ETFs are hot property for retail investors and SMSFs, and for good reason – they’re cheap, provide easy access to diversification and can be traded like any other stock. But ASIC’s recent review of the sector has identified some key concerns.
ASIC said the rapid growth of the ETF market prompted the regulator to take a closer look at how it functions. It’s not difficult to see why – according to 2018 Stockspot research, there’s now about $36.2 billion invested in ETFs, which is 33% more than last year.
Using ETFs, you can now invest your client in European stocks, bonds, emerging markets, low volatility companies and even the price of wheat – the possibilities are virtually endless. But before jumping aboard the ETF train, it’s important to consider the potential risks:
The key factor affecting returns
ASIC’s primary concern was the bid/offer spread, or the difference between the highest price a buyer is willing to pay and the lowest price at which the broker is willing to sell. While ASIC found that generally the spread was fairly narrow, occasionally this would widen to a degree that it could “undermine the relatively low-cost proposition of some exchange-traded products (ETPs).”
The regulator described these spreads as effectively a “hidden cost that reduces and investor’s return,” so recommends a proactive review of how ETF issuers manage the issue.
What does this mean for you? ASIC said advisers need to ensure they inform clients about how these spreads may impact their investment strategy, and to “exercise caution during volatile markets and when trading at the open/close.”
A clearer view on value
Another issue ASIC highlighted was indicative net asset values (iNAVs) – these essentially represent the value of the units held in an ETF relative to the value of the underlying assets in which your clients are invested. By providing an iNAV, you can make a clearer comparison to the price at which the ETF is trading.

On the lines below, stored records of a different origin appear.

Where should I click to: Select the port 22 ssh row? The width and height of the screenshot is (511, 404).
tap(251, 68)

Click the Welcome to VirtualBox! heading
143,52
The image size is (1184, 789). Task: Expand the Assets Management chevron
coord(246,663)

Currently there is not a consistent industry-wide approach to publishing iNAVs for advisers and investors, and ASIC said addressing this will involve publishing them when they are materially reliable – and if they aren’t, “consideration should be given to removing the iNAV and potentially suspending trading.”

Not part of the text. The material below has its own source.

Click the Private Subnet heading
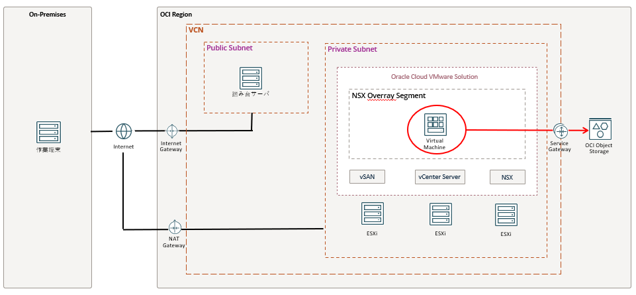The height and width of the screenshot is (295, 636). pos(352,50)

For your clients, ASIC recommends an education piece about accessing iNAVs, explaining what they are and noting that they may not always be 100% reliable.
Liquidity and market concentration
The ETF market relies on market makers, which provide liquidity to these products by managing trades on the secondary market – i.e., between investors. While ASIC noted there are a growing number of market makers supporting ETF trading, currently “most liquidity is still provided by only two entities.”
Managing this will involve issuers of ETFs and market operators considering how this liquidity concentration could potentially affect their risk management, and will require regular supervision.
Overall, though, it’s worth noting ASIC said the ETF market is “generally functioning well and delivering on promises to investors.” While the benefits to investors are reflected in the rapid growth of the ETF market, it’s always important to consider how these risks may affect investment strategies.